An Artistic Rendering of Dallas Neighborhoods

I first saw the map of Dallas neighborhoods at AIGA DFW’s GOOD Ideas For Cities presentation at Lakewood Theater back in June. The silkscreen printed map had been donated for the event and propped up on a table for people to view. It was obvious that someone had spent a considerable amount of time on this map. You don’t take on a project like this without having a serious passion for the city. I had to meet the guy behind this map.

David Harman met me at the Pearl Cup coffee shop on Henderson on a weekday afternoon. We talked a lot about Dallas and what makes it great and we mutually agreed it comes down to the people working to make Dallas better.

David was born and raised in Dallas. After graduating from the University of Dallas with a degree in painting, he moved to Deep Ellum to continue his work as a painter, and in Deep Ellum, he grew to love the city even more. David began creating a series of prints of historic buildings in Dallas. He started visiting new areas, meeting new people and discovering unknown, genuine neighborhood identities. He had stumbled into his next project, creating the first artistically rendered neighborhood map of the city. The map would outline all the neighborhoods within the Loop 12 boundary. When he came to a stopping point, he was surprised to find over 125 neighborhoods.
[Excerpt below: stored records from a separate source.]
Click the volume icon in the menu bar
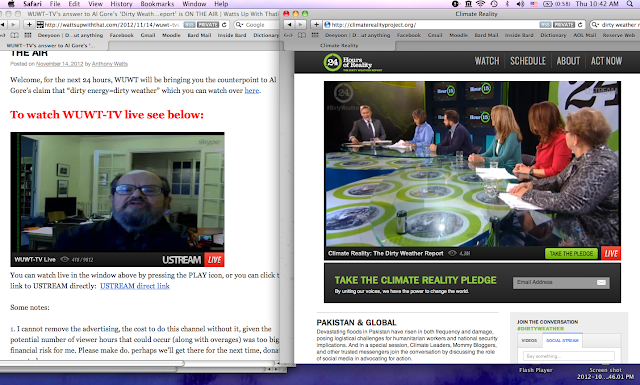click(520, 4)
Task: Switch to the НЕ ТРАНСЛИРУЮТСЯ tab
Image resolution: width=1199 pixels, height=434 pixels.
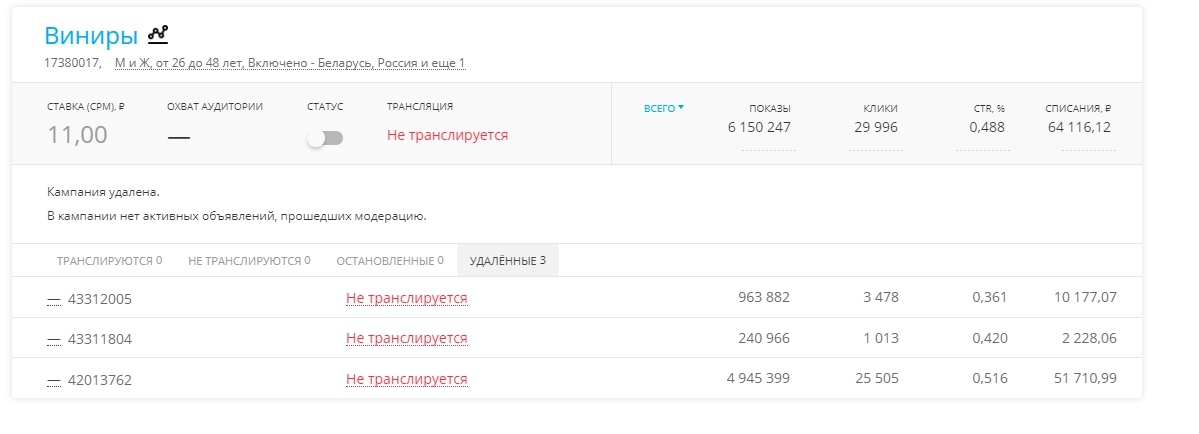Action: click(249, 261)
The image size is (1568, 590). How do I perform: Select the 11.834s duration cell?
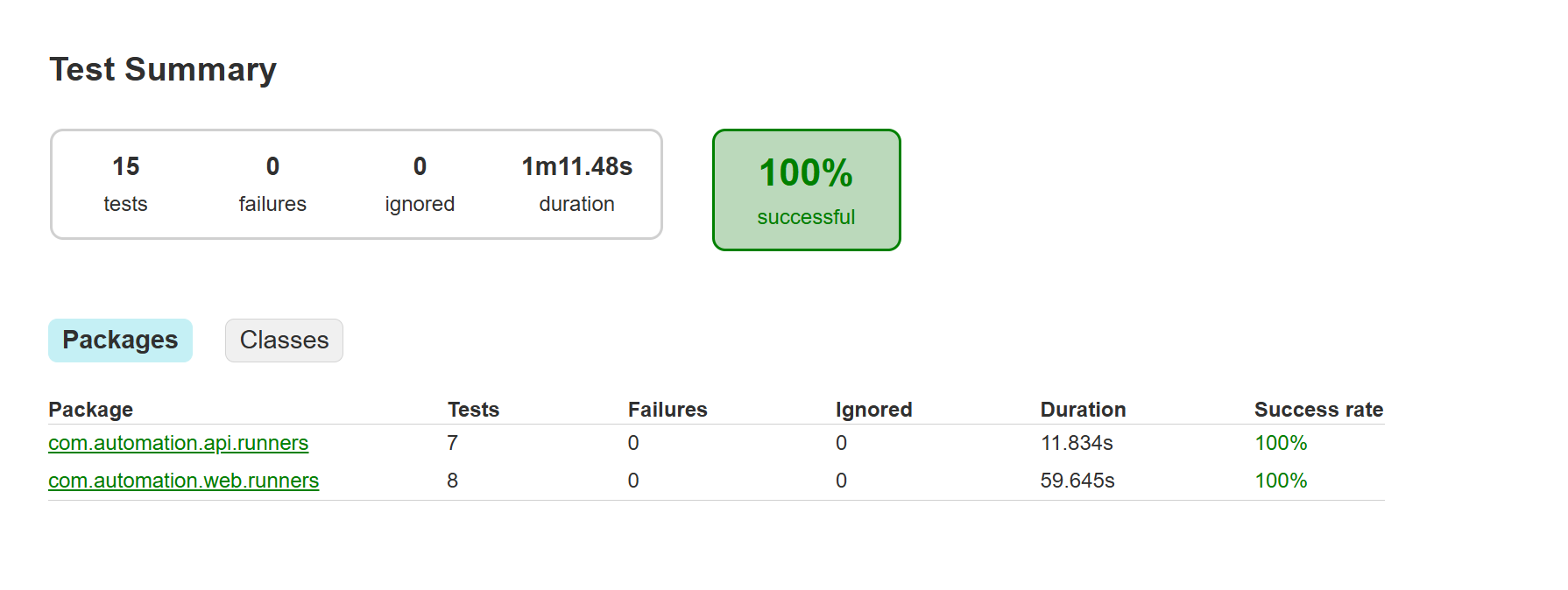point(1077,443)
He started with the obvious neighborhoods – Downtown, Deep Ellum, Uptown, Turtle Creek, OakLawn, Greenville, and the like. As he started working his way in and around South Dallas, things weren’t all that obvious where the neighborhood lines started and where they ended. Over the next 6 months, he would visit neighborhoods, talk with long time locals and spend time with local institutions like Preservation Dallas.

David says the map is not perfect and it never will be. A city’s neighborhoods’ will continue to evolve and re-evolve with the people who live in it.

The maps are on sale at Etsy, Dallas Museum of Art, Oil and Cotton, We Are 1976, {neighborhood}, and online at www.dallasneighborhoodmap.com.

David is now pursuing an MFA degree in Painting from the University of Tennessee in Knoxville and hopes to move back to the Big D once he is finished.